Las Vegas Sun

May 4, 2024

Yucca budget may have to wait

WASHINGTON -- A final Yucca Mountain project budget number will most likely not be known until after Election Day.

Congress will go home next week, after the start of a new fiscal year, and has left some government agencies operating at 2004 levels until Nov. 20. Lawmakers will have to come back to pass a handful of the 13 spending bills still not done, including the energy and water spending bill that funds the Energy Department.

The House approved a $131 million budget for the planned nuclear waste repository at Yucca, 90 miles northwest of Las Vegas earlier this year, leaving it $749 million short of the department's request. The Senate did not come up with a number for the project, although negotiations are said to have taken place.

Sen. Harry Reid, D-Nev., the top Democrat on the Senate Appropriations subcommittee that controls the Energy Department's budget, said he did not expect anything to change on the impasse until after the election.

Sen. Pete Domenici, R-N.M., had suggested charging nuclear ratepayers an additional fee to help make up the difference, drawing criticism from the nuclear industry.

The Nov. 2 election will likely have an effect on the project, depending on who wins the presidential race and which party controls the House and Senate. While the newly elected would not take office until January, the outcomes could be felt during a lame-duck session.

Steve Kraft, director of waste management at the Nuclear Energy Institute, did not want to speculate on what Congress would do after the election. Kraft said regardless of who wins, he would want them to look at the situation and realize this is a project the needs to move forward.

"This program is not a done deal," Kraft said. "It still has to go through a lot of scientific and regulatory wickets."
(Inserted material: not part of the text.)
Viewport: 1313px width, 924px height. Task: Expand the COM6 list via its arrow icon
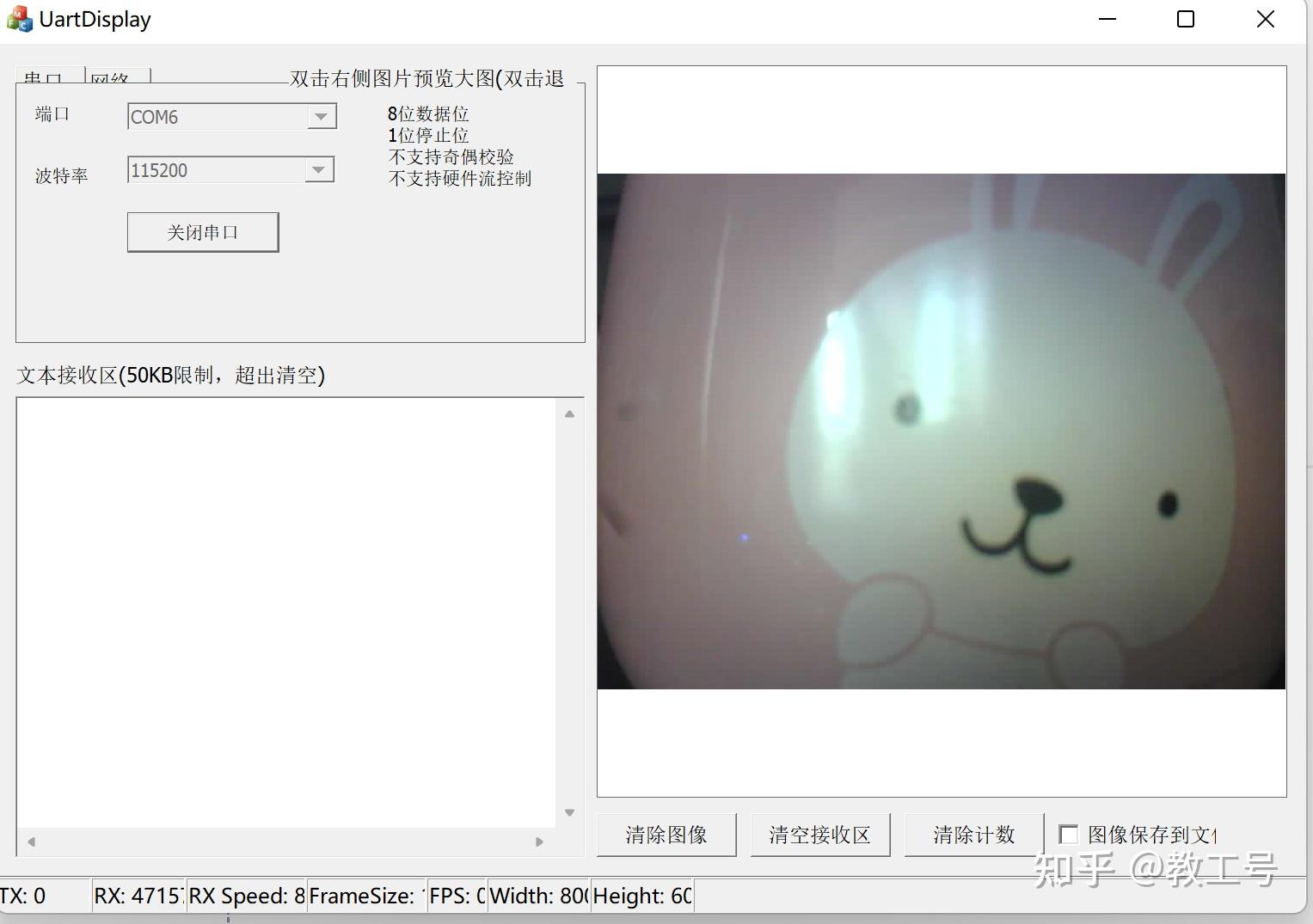point(321,116)
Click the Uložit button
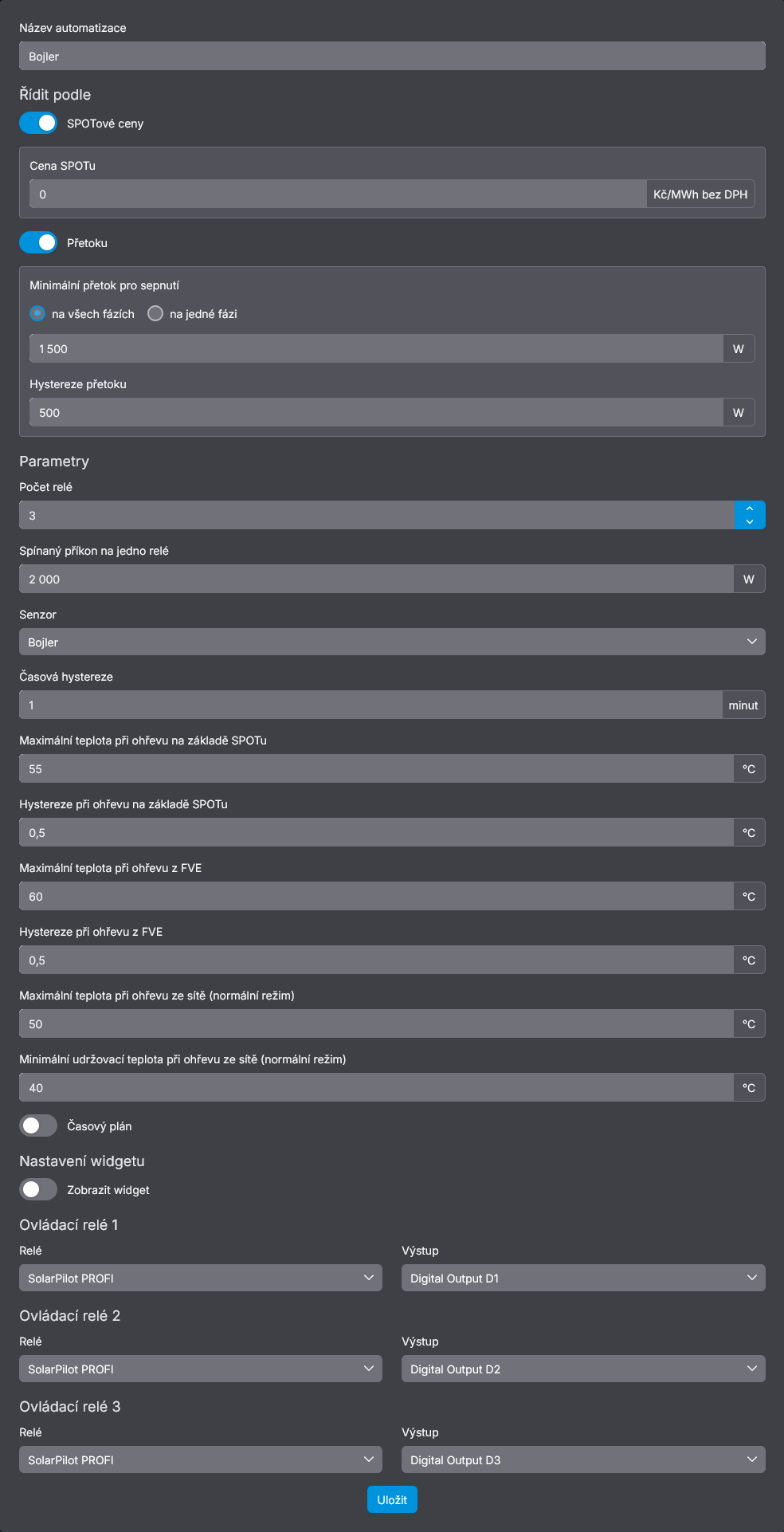This screenshot has width=784, height=1532. [392, 1499]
In addition to requesting the highest budget for the project since its inception, the department also wanted to change the budget rules for the project. The House approved letting the department tap directly into the Nuclear Waste Fund, an account support by nuclear power ratepayers to fund the repository, but House supporters admitted it would be extremely difficult to get the idea through the Senate, based on Reid 's and Sen. John Ensign's, R-Nev., opposition to it.

Ensign sits on the Senate Budget Committee and stopped the change from getting into the overall budget resolution that guides the spending process.

Until a new budget is established, the department will continue to receive the $577 million it did for this fiscal year. Energy Department spokesman Joe Davis said he had no comments on the Yucca budget.